See images below... There are super-hi-res PCB close-up images hidden under a "more" section and beneath the screenshot of the testing software.  The screen-shots are low-res and may prove helpful.  Hi Res PCB shots for reference OR if you can spot something I couldn't!  Black screws on stabs are plastic, brass are original metal.  At the time I took the pics of the PCB, the column in question was still purposefully desoldered for testing...just so yah know.  Ok, here we go...
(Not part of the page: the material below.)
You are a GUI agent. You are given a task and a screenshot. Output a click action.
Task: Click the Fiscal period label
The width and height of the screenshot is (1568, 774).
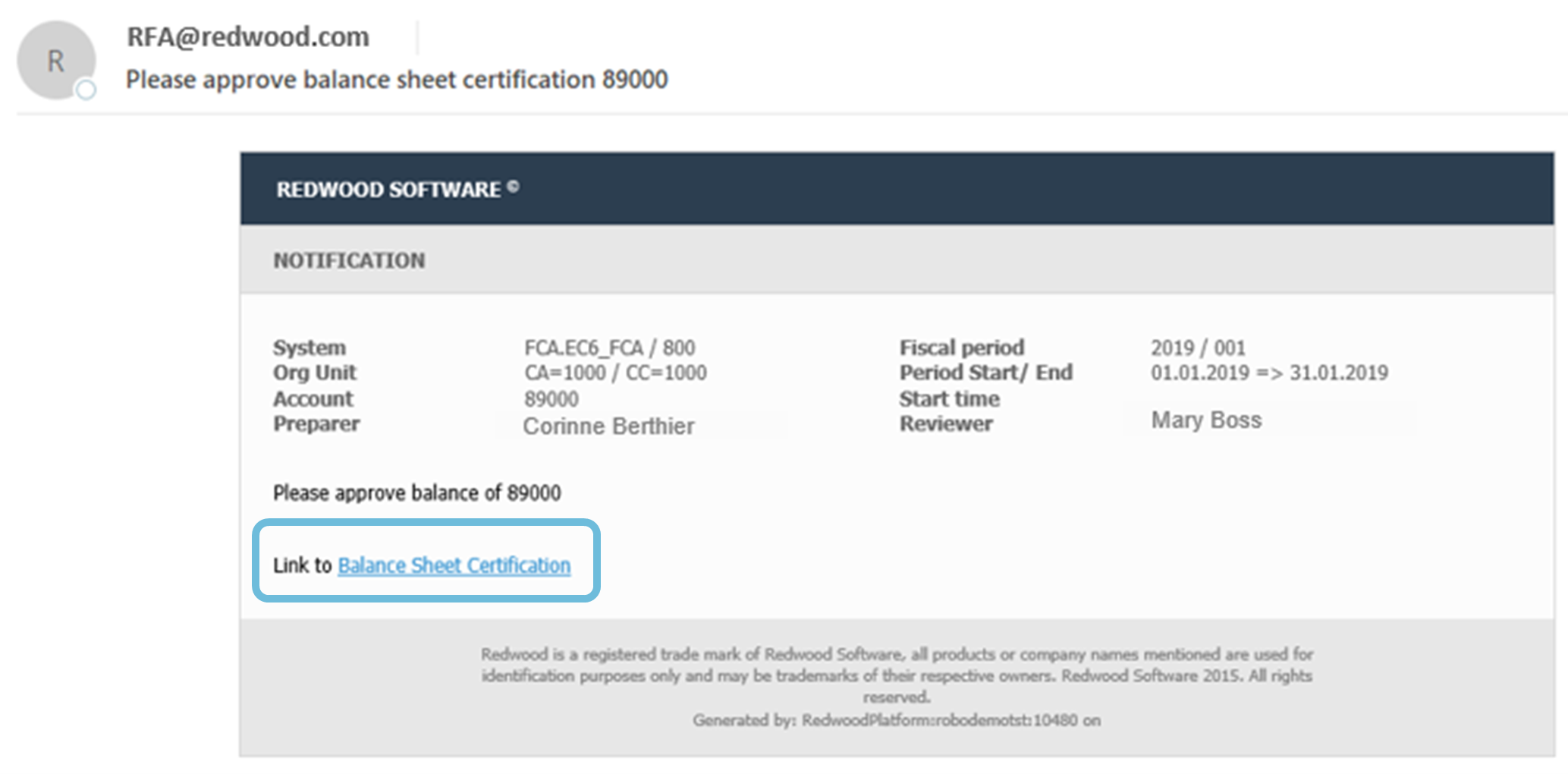coord(962,348)
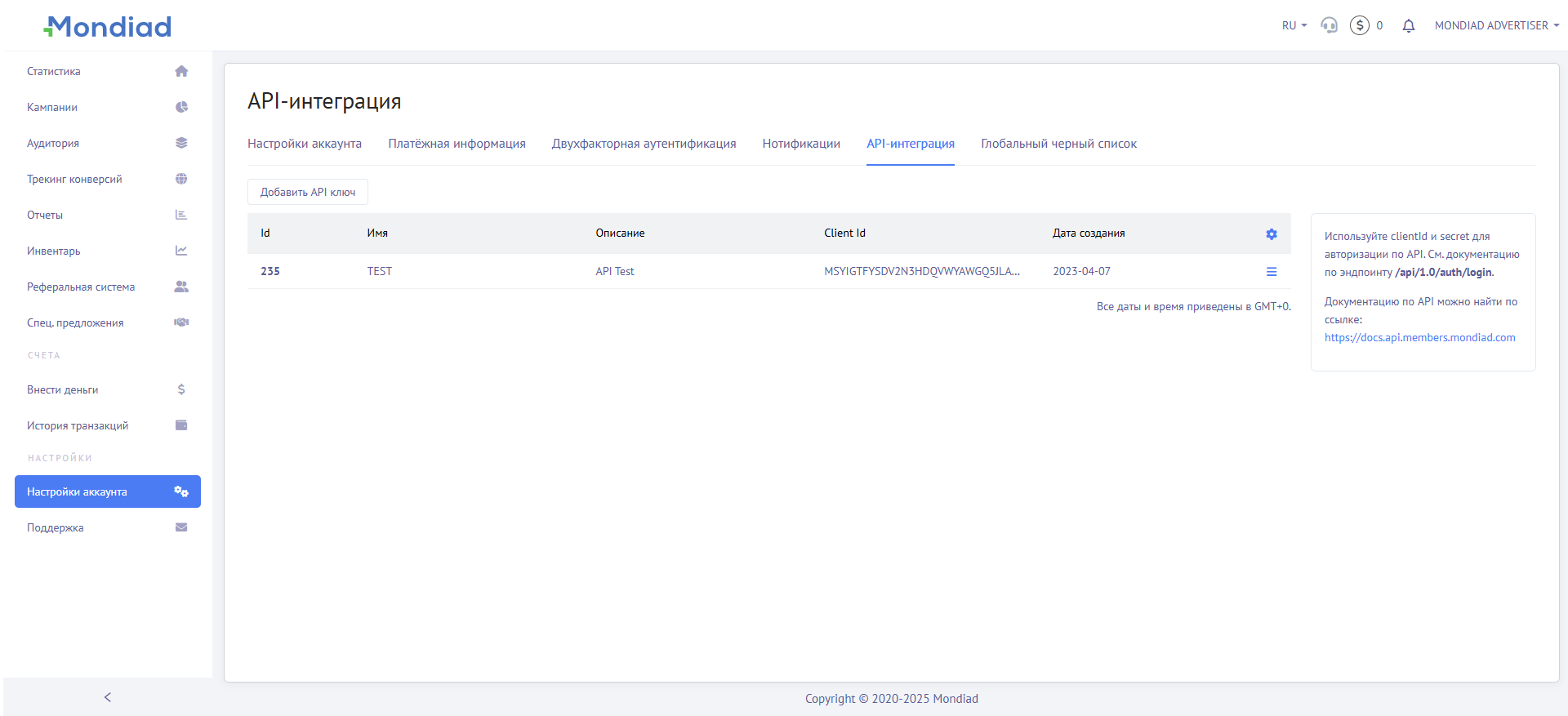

Issue Description in Length:

This all started when I was cleaning up my office and ran over the keyboard with a VERY damp microfiber towel. It was plugged in (stupidly) and connected to a Windows desktop. I unplugged it (without noticing any issues at the time) to get a bit deeper in between the keys. There is ZERO chance any moisture penetrated the board and/or got to the PCB.  There is a possibility that ESD could play a role here...?  But yeah, I mean the rag was practically dry.  When I sat down in my nice and clean office this is what I discovered...
It seems like the following keys
Code: [Select]
F9 LShift RCTRL ' [ - are being repeatedly pressed over and over in super-human fast succession. This is according to Passmark's Keytest software. If using Aqua'S KeyTest it registers the same except as
Code: [Select]
LCTRL F9 RShift RCTRL ' [ - I would assume this is maybe the difference between BIOS and Windows code? The other thing that happens is that it seems almost as if Windows locks the keypresses once I plug this keyboard in. I have to physically restart the computer to get an alternate keyboard or Windows for that matter to work properly - which makes testing a PITA. For instance, if I plug in the keyboard, test it and then unplug it, then plug in a fresh keyboard (different controller, same cable - known good) now any keypress is as if I'm still holding down shift+control - so if I'm in a Chrome window and press T it will open a new tab and Windows won't let me double click on something like a folder. Now all my other keyboards work fine and I get this same issue across multiple machines, so I would assume it's not a permanent OS issue - the OS is just having a hard time catching up with so many rapidfire keypresses. All other keyboards with Atmega controllers work fine as well on a fresh boot!

What I have tried:
I tried putting it in bootloader mode, re-flashing firmware and resetting EEPROM, got a fresh hex file from Exclusive directly (he also looked for a replacement for me), desoldering the troubled switches (including right shift/CTRL AND left shift/CTRL) and tested, inspecting the PCB for any solder bridges or contaminants via magnifying glass, replacing screw-in stabs with plastic screws (where it came close to traces) and nothing changes... I can't spot a damn thing wrong!

Assumption:
Either a fried controller or, hopefully, a short to ground. Let me preface by saying other than soldering and watching Louis Rossmann on YouTube I have NO electrical engineering experience. I'm not a hobbyist (outside of keyboards) and I'm pretty limited to soldering/desoldering switches, making jumpers/cables and flashing firmware. I don't know the pinouts (or what they mean) or what makes the Atmega32a a good controller...so go easy on me.  What I really need is someone to hold my hand in finding the short via multimeter.  This is my chance to learn something new and if someone has the patience to pass on their knowledge I would be forever grateful. 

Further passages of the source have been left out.